• _Requirement_: How many lines of the material below contain the string "Open"? Case counts, and the reply should be the number alone.

>> Start Supplied data

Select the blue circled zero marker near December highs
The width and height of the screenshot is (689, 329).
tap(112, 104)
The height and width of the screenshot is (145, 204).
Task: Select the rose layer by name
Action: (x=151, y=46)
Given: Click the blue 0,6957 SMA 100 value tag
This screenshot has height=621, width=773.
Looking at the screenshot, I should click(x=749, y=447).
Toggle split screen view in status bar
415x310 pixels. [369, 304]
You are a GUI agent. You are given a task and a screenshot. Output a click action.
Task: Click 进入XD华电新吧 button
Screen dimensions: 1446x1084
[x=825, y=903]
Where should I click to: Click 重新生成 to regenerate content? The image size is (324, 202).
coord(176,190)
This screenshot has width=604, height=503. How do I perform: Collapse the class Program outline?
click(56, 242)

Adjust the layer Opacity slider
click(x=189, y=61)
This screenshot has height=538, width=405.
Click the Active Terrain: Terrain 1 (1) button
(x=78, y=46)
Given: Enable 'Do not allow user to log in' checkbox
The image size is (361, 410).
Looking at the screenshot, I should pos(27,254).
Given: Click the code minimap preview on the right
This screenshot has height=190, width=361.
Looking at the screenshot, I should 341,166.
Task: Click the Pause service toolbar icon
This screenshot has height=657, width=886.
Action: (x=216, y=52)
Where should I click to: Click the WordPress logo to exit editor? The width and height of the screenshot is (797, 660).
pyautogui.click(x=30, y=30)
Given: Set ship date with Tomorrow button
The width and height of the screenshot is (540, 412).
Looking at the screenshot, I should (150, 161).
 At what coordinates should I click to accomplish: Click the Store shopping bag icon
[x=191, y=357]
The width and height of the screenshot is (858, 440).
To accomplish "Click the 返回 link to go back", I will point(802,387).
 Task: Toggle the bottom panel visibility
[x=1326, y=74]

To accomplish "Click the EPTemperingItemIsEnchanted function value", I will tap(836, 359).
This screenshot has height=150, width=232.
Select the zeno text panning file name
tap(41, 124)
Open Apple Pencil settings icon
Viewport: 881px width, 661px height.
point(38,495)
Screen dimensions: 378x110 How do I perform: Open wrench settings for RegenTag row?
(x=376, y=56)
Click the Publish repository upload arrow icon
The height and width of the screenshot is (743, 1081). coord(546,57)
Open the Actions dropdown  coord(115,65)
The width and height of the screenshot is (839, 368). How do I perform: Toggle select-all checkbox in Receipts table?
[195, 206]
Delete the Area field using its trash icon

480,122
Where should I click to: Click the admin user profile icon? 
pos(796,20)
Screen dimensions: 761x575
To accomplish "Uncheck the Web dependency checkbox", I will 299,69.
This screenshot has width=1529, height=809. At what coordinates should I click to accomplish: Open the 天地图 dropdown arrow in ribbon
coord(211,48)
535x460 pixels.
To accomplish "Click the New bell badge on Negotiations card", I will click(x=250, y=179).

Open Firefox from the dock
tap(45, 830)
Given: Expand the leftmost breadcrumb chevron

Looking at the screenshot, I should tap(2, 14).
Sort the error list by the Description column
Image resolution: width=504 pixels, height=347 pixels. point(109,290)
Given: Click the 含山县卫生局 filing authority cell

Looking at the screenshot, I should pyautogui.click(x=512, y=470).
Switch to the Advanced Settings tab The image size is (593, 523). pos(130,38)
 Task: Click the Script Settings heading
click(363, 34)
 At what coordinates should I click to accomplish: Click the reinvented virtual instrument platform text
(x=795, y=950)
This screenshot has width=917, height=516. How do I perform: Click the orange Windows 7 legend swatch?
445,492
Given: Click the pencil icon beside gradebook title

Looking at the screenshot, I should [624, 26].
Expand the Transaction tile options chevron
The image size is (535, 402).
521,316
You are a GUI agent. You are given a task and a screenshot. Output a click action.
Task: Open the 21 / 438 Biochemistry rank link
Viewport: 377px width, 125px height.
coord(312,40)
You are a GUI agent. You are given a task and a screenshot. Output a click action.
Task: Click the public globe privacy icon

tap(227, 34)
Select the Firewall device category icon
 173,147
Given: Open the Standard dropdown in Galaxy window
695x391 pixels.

>> End Supplied data

• _Answer for this exercise_: 7